DATA EXTRACT Start Marker
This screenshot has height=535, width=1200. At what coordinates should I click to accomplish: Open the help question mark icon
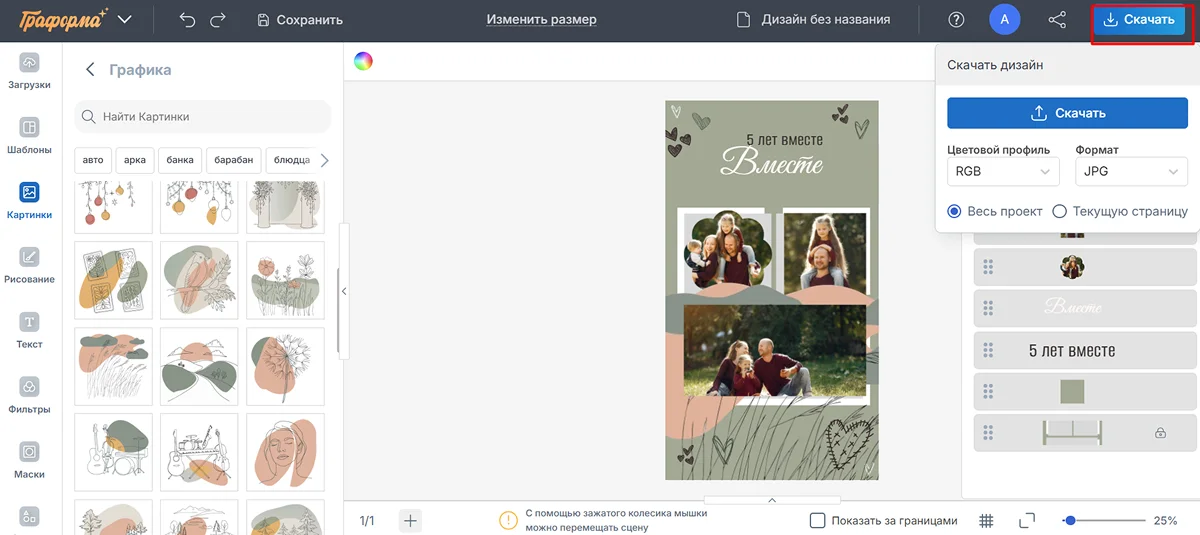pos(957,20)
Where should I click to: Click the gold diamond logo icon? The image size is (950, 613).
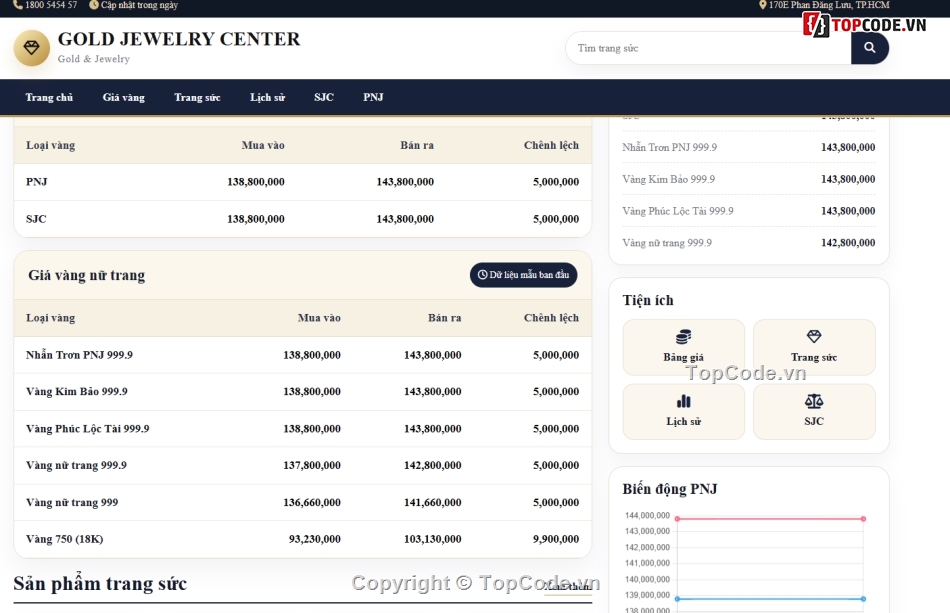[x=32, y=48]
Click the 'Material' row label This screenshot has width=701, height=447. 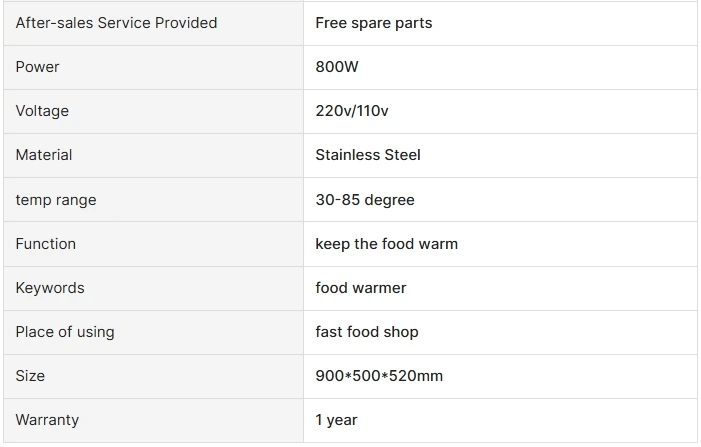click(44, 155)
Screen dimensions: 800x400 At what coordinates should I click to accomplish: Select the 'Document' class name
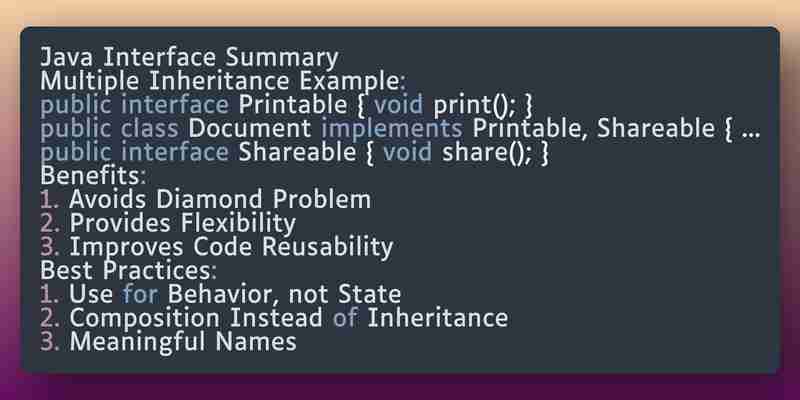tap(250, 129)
DATA EXTRACT End Marker
§ **DIRECTIONS FOR THIS TASK**
Transcribe nothing but the lines from the one containing "Screen dimensions: 800x400" through the final line of the records, exactly as written and without pictures.

§ **EXERCISE RESPONSE**
Screen dimensions: 800x400 At what coordinates should I click to accomplish: Select the 'Document' class name
tap(250, 129)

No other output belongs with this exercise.